Les Chrétiens étoient des bestiaires de cette espece ; quelques-uns même d’entr’eux, bien que citoyens Romains, n’en étoient pas exempts, quoiqu’ils dûssent l’être suivant les lois.

La seconde espece des bestiaires étoit composée, ainsi que l’observe Seneque, de jeunes gens qui pour acquérir de l’expérience au maniement des armes, combattoient quelquefois contre les bêtes, & quelquefois les uns contre les autres ; ou des braves qui vouloient bien s’exposer à ces dangereux combats pour montrer leur courage & leur adresse. Auguste excita les jeunes gens de la premiere qualité à ce genre d’exercice ; Néron s’y exposa ; & Commode pour en être sorti vainqueur, acquit le titre d’Hercule Romain.

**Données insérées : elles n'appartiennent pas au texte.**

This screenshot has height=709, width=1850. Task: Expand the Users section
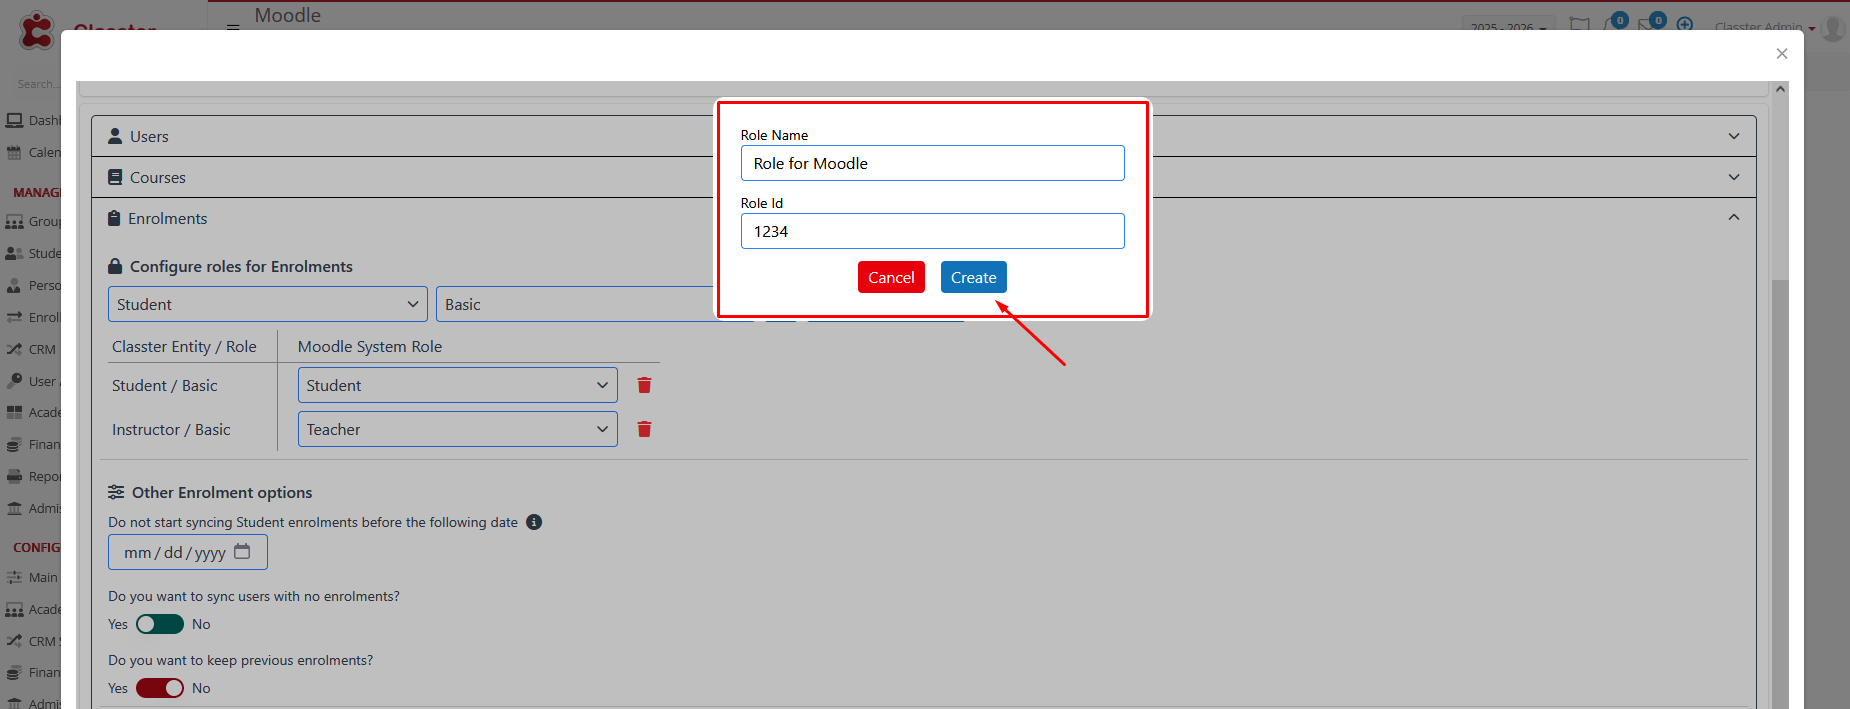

Vigenere ajoûte deux autres especes de bestiaires : les premiers qui l’étoient par état, combattoient pour de l’argent ; les seconds qui se présentoient armés, & plusieurs ensemble, combattoient en liberté contre un certain nombre de bêtes. (G)

BESTIALITÉ, (en Doit.) est le crime d’un homme ou d’une femme qui auroit un commerce charnel avec une bête. Ce crime se punit par le feu : on brûle même l’animal qui a été l’instrument du crime. (H)

BESTIAUX, voyez Bétail.

BESTION ou LION, s. m. (Marine.) c’est le bec ou la pointe de l’éperon à l’avant des porte-vergues. Les matelots donnent ce nom à la figure qu’on y met, & qui communément représente quelqu’animal. Quelques-uns le nomment le lion, parce qu’autrefois la plûpart des vaisseaux Hollandois portoient à la pointe de l’éperon la figure de cet animal. Aujourd’hui l’on y met différentes sortes de figures. V. Pl. I. en N, la figure d’un centaure qui est à la pointe de l’éperon du vaisseau le centaure. Les Espagnols y mettent assez souvent la figure de quelque saint ou sainte, dont le vaisseau porte le nom. (Z)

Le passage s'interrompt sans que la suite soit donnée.